Selected passage:
⁂

And again in artful self-deprecation that acknowledged how crazy she had become:
“Is there such a thing as a funeralzilla? When my former colleagues secured a space for a memorial service, I did my best to make them regret consulting me. I objected to everything. I wanted something small. Dinner at an expensive restaurant. And we were to serve only Russell’s favorite foods. No fucking dill.”
The inappropriate swearing alone, and the fact that a police officer suggested that she needed a swear jar made me feel like I had found my people.
Grief seems to, in some of us, generate an abundance of inappropriate feelings and behaviors. We can spot one another across the proverbial room (back to school nights, in line at the grocery store, all over the interwebs) because the inappropriateness wafts off of us like BO. We don’t repel each other because we’ve gotten used to it. So we are not inclined to remind each other how brave we are or share that we admire one another. Instead we look in each other’s grocery carts and say hey, looks like you need another bottle of chardonnay in there, or yes, I’m buying Cheetos, I’m eating my feelings tonight what are you doing, or, wow, looks like you made it into the shower today--great job. I have one griever friend who doesn’t live in town so we text--most of the time I just send her an emoji of a smoldering cigarette--my way of saying, “Is today the day we become smokers?”

⁂

Stored data:
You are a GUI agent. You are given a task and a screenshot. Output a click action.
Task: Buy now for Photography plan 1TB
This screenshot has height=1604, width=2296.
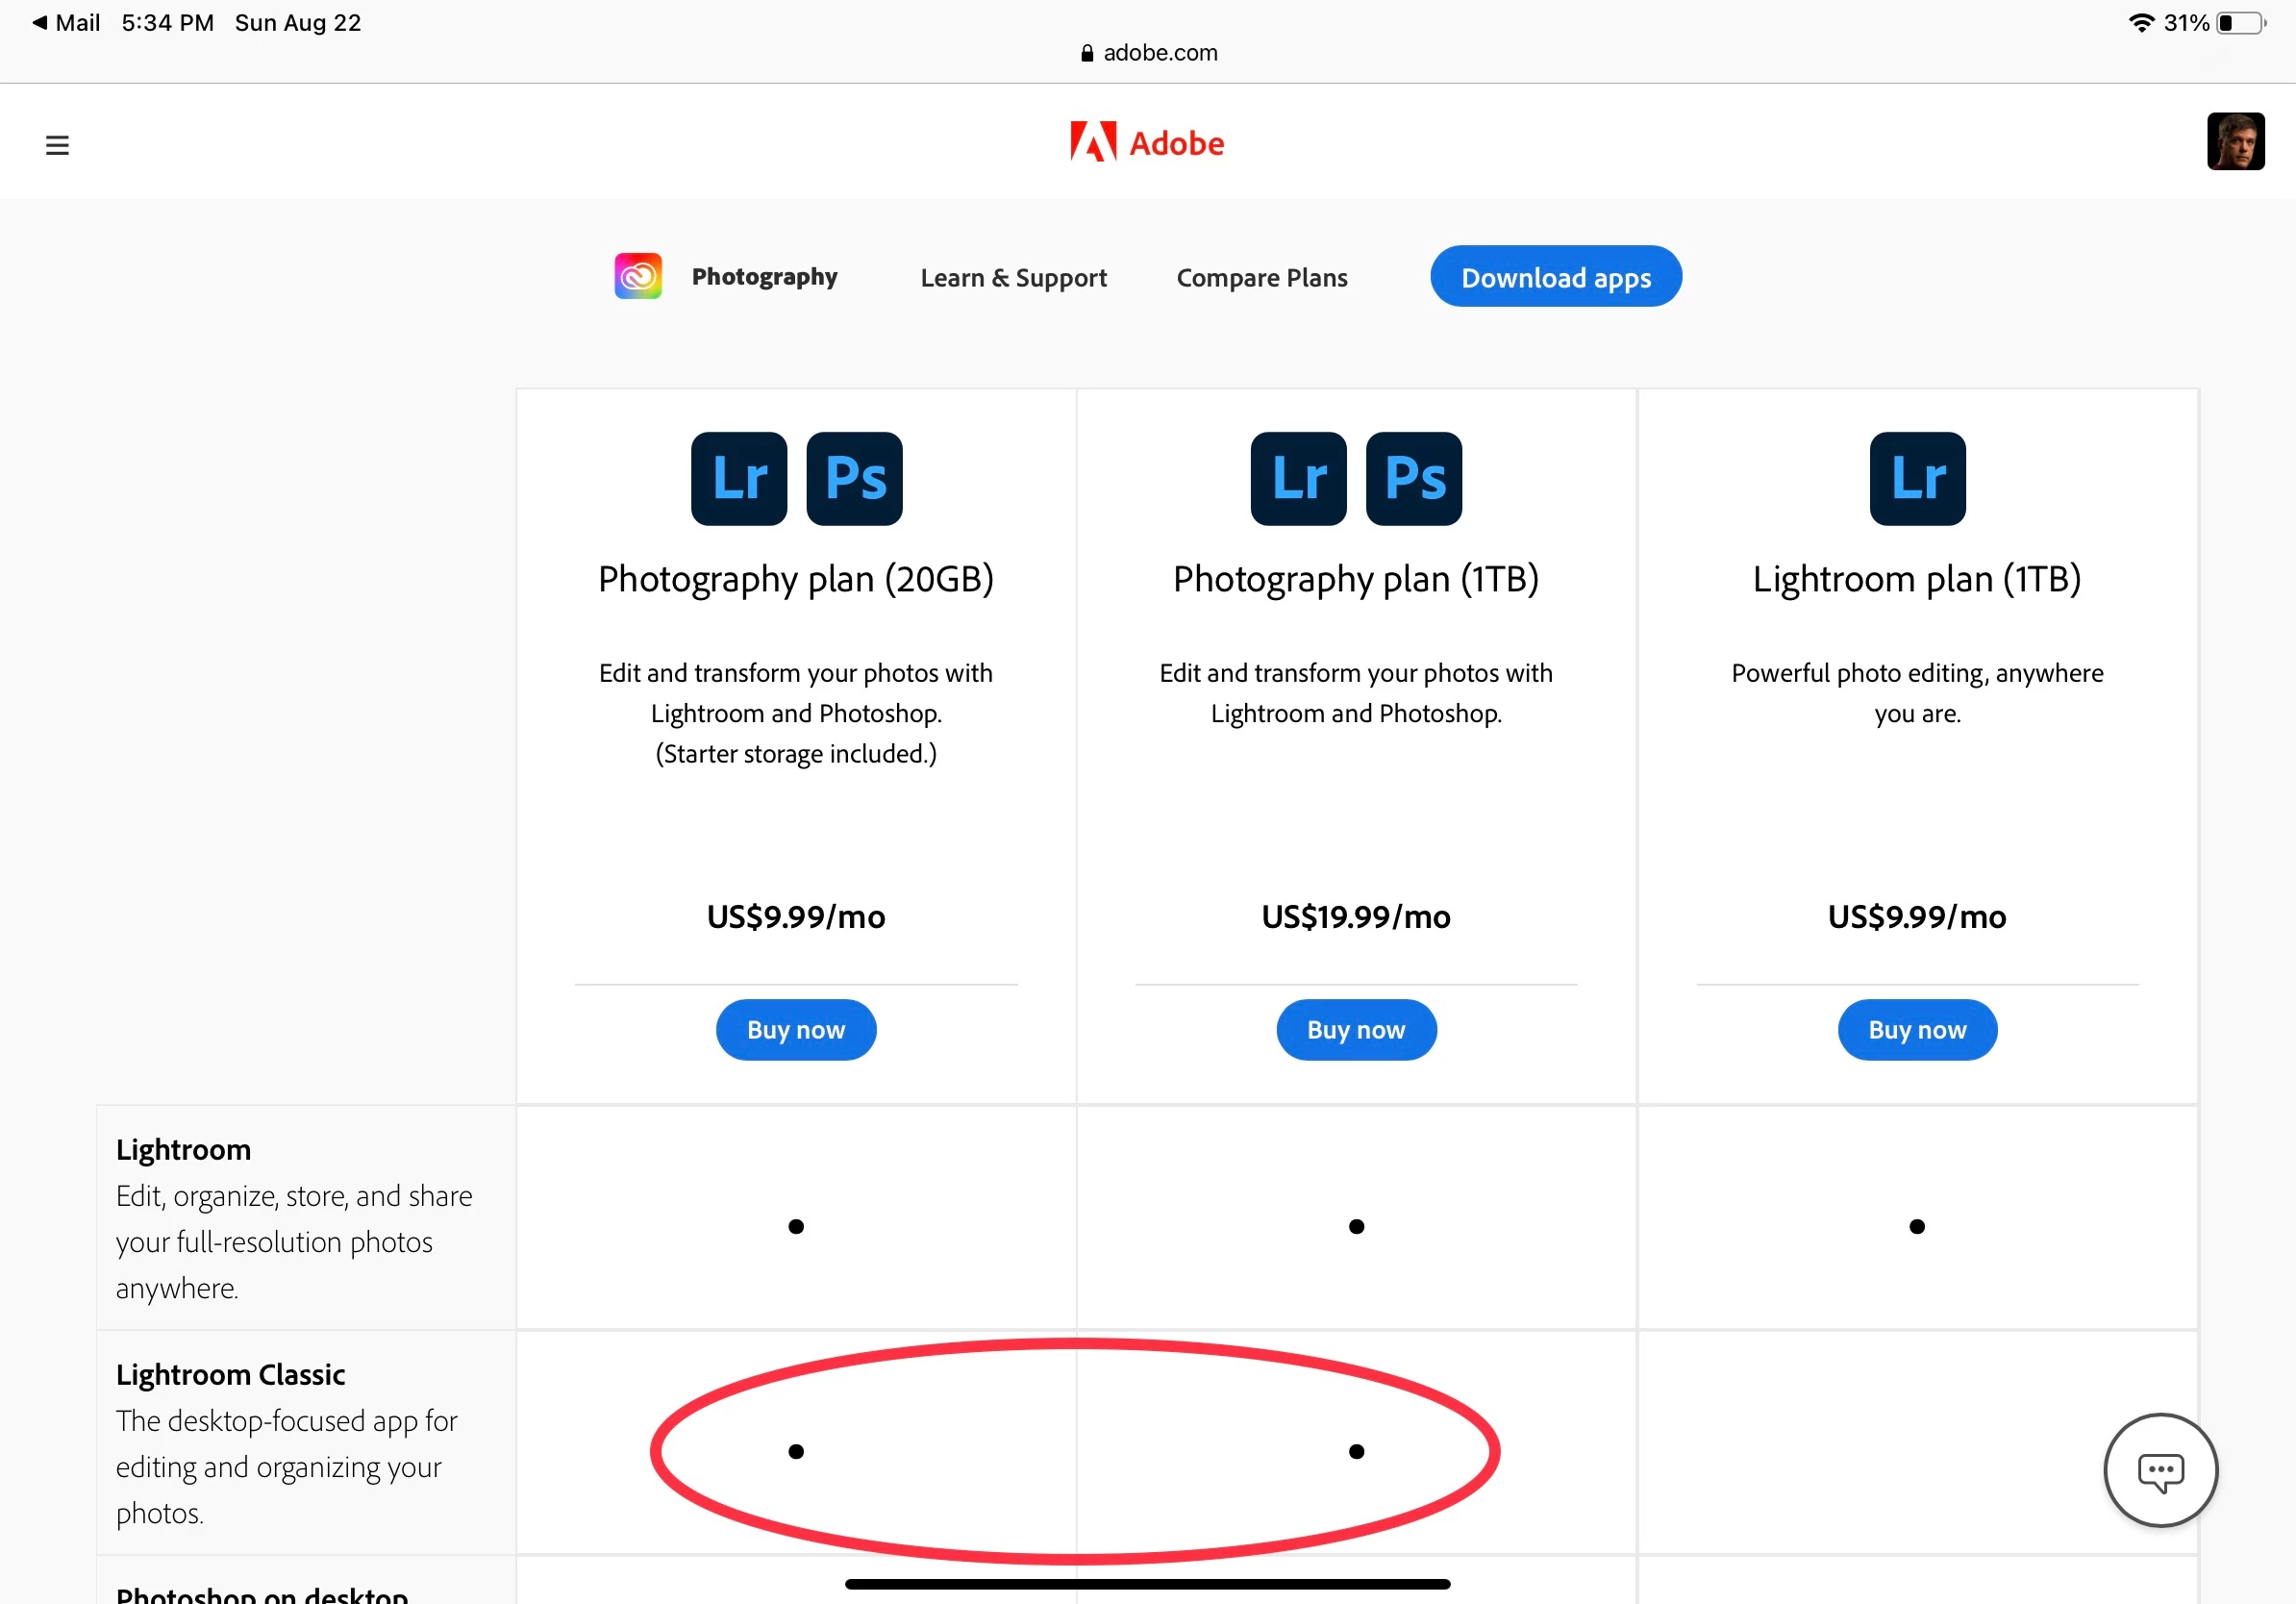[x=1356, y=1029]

⁂

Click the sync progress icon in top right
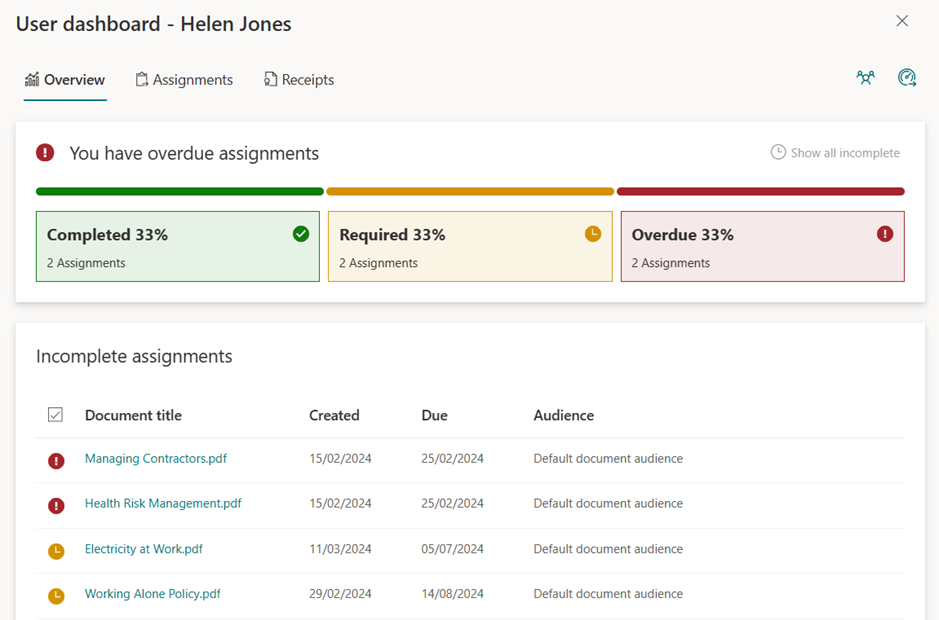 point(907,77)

⁂

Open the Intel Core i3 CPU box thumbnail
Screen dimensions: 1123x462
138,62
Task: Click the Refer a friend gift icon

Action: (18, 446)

⁂

Task to complete: In the passage on grief, what emoji does the writer usually text to the griever friend who does not live in town? The material is not needed for what follows.

Exercise solution: An emoji of a smoldering cigarette.